The eight plants will have a total nameplate capacity of more than 86 million tonnes of LNG per year, making the United States the world’s largest LNG producer — until Qatar completes its 43 percent capacity expansion to 110 million tonnes and retakes the title around 2024. Several U.S. Gulf Coast project owners already are looking at their own expansion plans.
In Russia, the federal government has committed to cover about one-quarter of the costs of dredging, harbor and other infrastructure improvements for the proposed Arctic LNG-2 project. Novatek, Russia’s largest privately owned gas producer, is majority owner of the development, planned for almost 20 million tonnes annual capacity — the same as the Alaska project.
Novatek has signed up equity partners from China, Japan and France for the project, estimated at more than $20 billion, with a positive final investment decision expected this year. It would be Russia’s third large-volume LNG export terminal, with three more proposed.
In Mozambique, Anadarko Petroleum and its partners from Japan, India and Thailand announced in June a commitment to start building the country’s first onshore LNG terminal. The project, at almost 13 million tonnes annual capacity, is estimated at more than $20 billion.
Though it started Mozambique LNG, Anadarko will not be around to see it through. Occidental Petroleum earlier this year negotiated a deal to buy Anadarko, and then will sell off the company’s Africa assets, including Mozambique LNG, to France’s Total, the world’s second-largest LNG provider among the majors (Shell is No. 1).

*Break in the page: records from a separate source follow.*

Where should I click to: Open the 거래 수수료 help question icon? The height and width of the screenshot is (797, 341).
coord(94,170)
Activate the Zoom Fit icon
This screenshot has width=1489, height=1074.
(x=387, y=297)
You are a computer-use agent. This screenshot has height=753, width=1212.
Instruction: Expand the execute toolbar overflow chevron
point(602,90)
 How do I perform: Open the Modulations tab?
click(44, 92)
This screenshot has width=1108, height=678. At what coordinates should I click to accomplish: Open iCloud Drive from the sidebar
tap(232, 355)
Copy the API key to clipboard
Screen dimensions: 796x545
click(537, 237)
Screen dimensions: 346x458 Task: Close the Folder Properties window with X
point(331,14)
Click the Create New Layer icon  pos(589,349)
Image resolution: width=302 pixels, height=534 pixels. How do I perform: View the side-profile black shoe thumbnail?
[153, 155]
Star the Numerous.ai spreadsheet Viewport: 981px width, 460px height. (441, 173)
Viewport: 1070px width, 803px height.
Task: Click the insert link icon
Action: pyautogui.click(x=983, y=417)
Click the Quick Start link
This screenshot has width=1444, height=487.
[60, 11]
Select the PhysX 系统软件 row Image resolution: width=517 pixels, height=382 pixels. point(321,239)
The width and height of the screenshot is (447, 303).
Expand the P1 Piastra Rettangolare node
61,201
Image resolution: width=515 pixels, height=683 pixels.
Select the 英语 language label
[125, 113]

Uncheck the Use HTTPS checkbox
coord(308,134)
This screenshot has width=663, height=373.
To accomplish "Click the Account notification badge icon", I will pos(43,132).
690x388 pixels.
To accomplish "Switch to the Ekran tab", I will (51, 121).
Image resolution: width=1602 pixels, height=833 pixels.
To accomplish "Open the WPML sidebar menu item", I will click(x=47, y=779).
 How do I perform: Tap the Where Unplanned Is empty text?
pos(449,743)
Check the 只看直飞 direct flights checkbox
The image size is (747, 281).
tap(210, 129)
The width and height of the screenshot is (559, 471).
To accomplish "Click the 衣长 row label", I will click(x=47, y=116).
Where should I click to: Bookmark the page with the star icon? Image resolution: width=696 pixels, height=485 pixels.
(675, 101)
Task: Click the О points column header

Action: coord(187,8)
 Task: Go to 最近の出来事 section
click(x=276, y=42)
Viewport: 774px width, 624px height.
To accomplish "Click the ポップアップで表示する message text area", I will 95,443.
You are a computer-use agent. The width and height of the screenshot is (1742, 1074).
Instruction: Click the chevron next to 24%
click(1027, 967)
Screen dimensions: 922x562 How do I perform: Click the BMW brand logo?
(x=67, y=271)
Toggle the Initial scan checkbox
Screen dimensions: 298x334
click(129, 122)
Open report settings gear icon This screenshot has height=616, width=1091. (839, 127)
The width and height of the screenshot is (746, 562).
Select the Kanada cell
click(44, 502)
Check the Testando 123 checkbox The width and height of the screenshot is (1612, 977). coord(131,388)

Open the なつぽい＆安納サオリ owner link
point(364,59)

ExxonMobil and its partners, including Italy’s Eni, are looking at their own onshore LNG plant in Mozambique, at 15 million tonnes annual capacity. Bloomberg has reported Exxon expects to reach a final investment decision by the end of 2019.
In Papua New Guinea, Total, ExxonMobil and partners from Australia and Papua New Guinea are moving closer to sanctioning two separate projects that would more than double the country’s LNG capacity. At an estimated cost of $12 billion to $14 billion, the two projects would expand output to more than 15 million tonnes per year. Final investment decisions could come in 2020.
And in Canada, construction work continues for the Shell-led, US$30 billion LNG Canada project in Kitimat, British Columbia, with first gas expected by 2024. The project’s initial capacity will be about 13 million tonnes per year, with plans to look at doubling that later in the decade.